═════ Выбранный фрагмент

Артефакт

Как правильно любить Виктора Пелевина / 2 мая 2002 г.

С выходом в свет пелевинского «Поколения „П“» в мире литературной критики ожидался немалый шум: роман заранее был признан скандальным, ортодоксальным и т. д. Надо сказать, ожидания эти не оправдались: натужно исполнив некий условный долг перед аудиторией, соколы пера на удивление быстро угомонились. Истощились яростные брызги секрета писательской железы Андрея Немзера, утихло эхо облегчённого выдоха («ну наконец-то без буддизма!») Александра Архангельского, Антон Носик с демонстративным равнодушием отослал читателя куда-нибудь. Остался ровный гул неизменно полярных высказываний на всяких окололитературных форумах да сам факт осознания чувствительной к веяниям моды публикой того, что Пелевин по-прежнему плетёт «ширпотреб с претензиями», оставаясь персоной нон грата для эстетов и мастером зауми для читающего пролетариата.

С последним определением позволю себе не согласиться. И попробую написать о Пелевине именно теперь, когда с момента выхода последнего (last but not least) его романа прошло более трёх лет. Зачем? Причина в том, что мне нравится Пелевин, и я хочу объяснить, чем именно.

Начнём с анализа того, чем Пелевин в первую очередь раздражает ту часть публики, которая готова плеваться уже после прочтения нескольких страниц.

══════════

◆ **Задание 1**
Изложите статью о Пелевине в двух предложениях.

═════ Строки данных

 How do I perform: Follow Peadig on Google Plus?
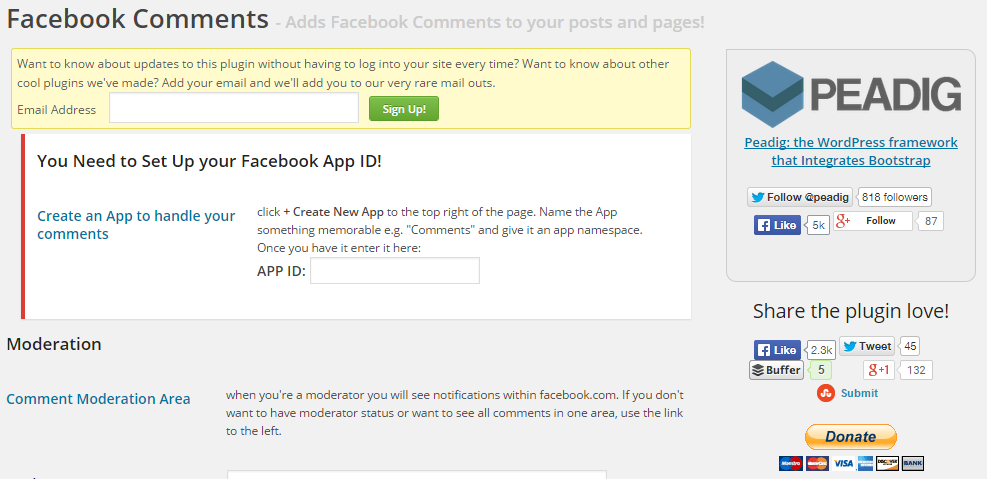(x=872, y=220)
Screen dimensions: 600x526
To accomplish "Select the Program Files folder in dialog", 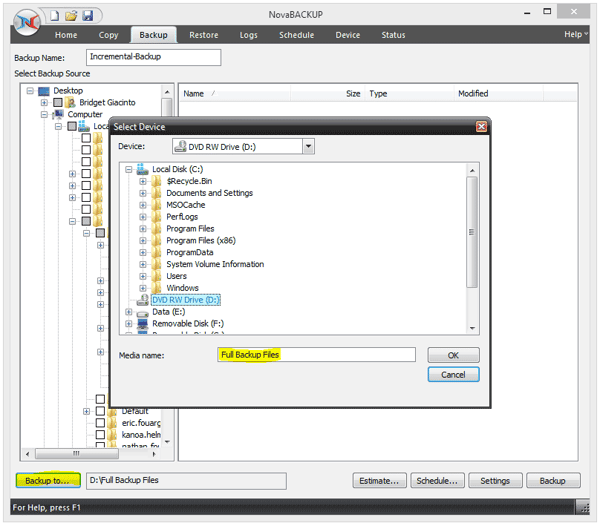I will pyautogui.click(x=190, y=229).
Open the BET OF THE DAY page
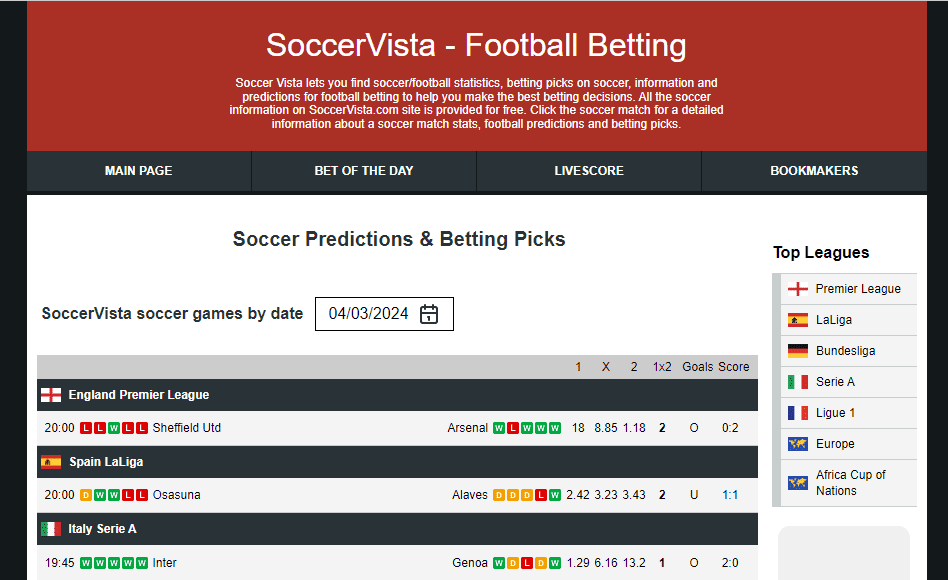This screenshot has height=580, width=948. [363, 170]
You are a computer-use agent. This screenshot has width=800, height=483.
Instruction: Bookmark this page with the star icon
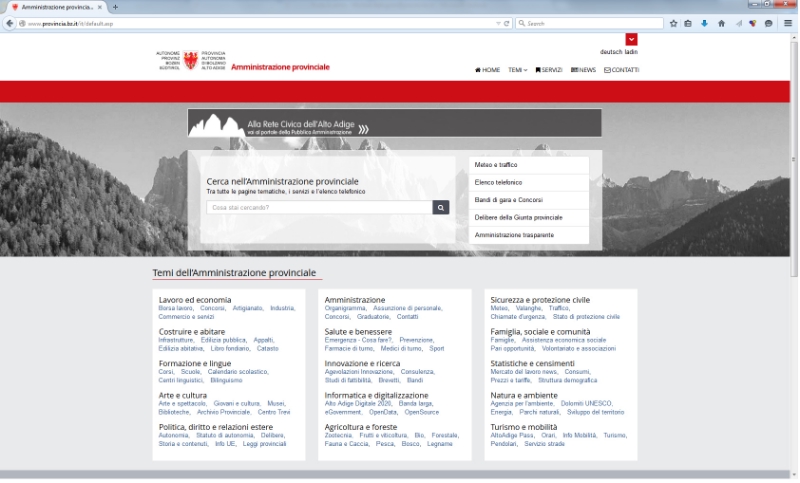[x=673, y=23]
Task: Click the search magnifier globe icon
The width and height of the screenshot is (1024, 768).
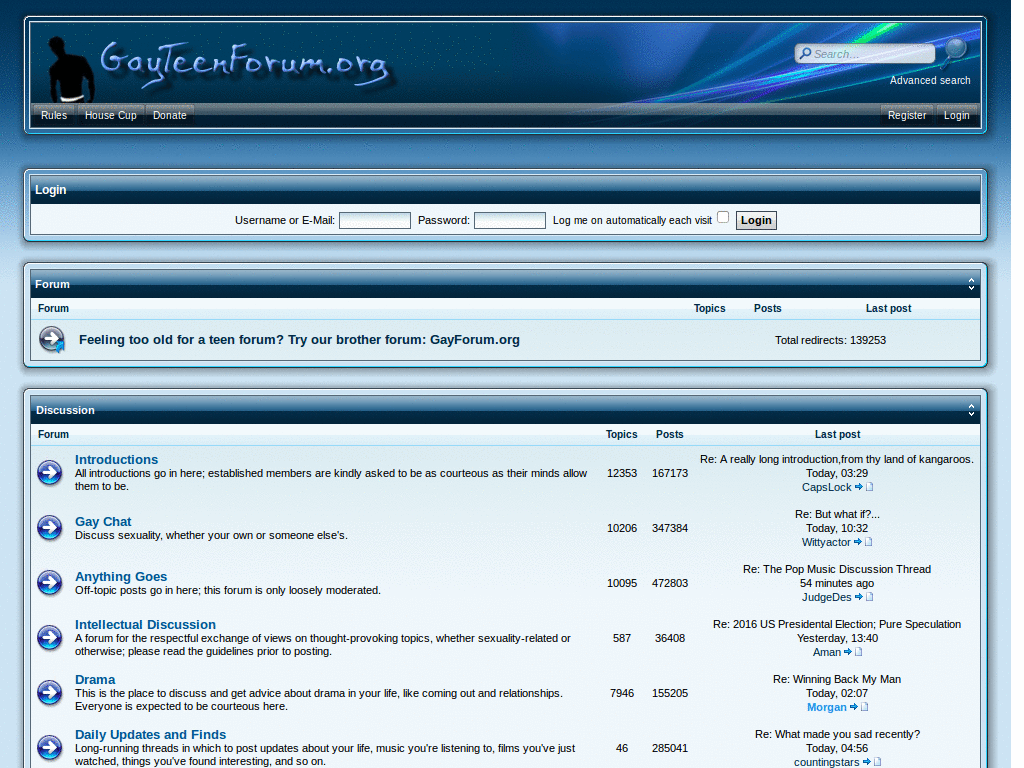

══════════

◆ **Задание 2**
Представьте строки данных в виде таблицы Markdown с колонками «№» и «Строка». Начните со строки, содержащей «Task: Click the search magnifier globe icon», и дойдите до конца строк данных, включая обе границы. Пустые строки пропустите, изображения в ответ не включайте.

◆ **Ответ 1**
После выхода «Поколения „П“» ожидаемого шума в критике не случилось: критики быстро угомонились, а публика по-прежнему видит в Пелевине автора «ширпотреба с претензиями» и мастера зауми для читающего пролетариата. Автор статьи не соглашается с последним определением и пишет о Пелевине спустя более трёх лет после выхода романа, потому что Пелевин ему нравится, а начинает с разбора того, чем писатель раздражает часть публики.

◆ **Ответ 2**
| № | Строка |
|---|---|
| 1 | Task: Click the search magnifier globe icon |
| 2 | The width and height of the screenshot is (1024, 768). |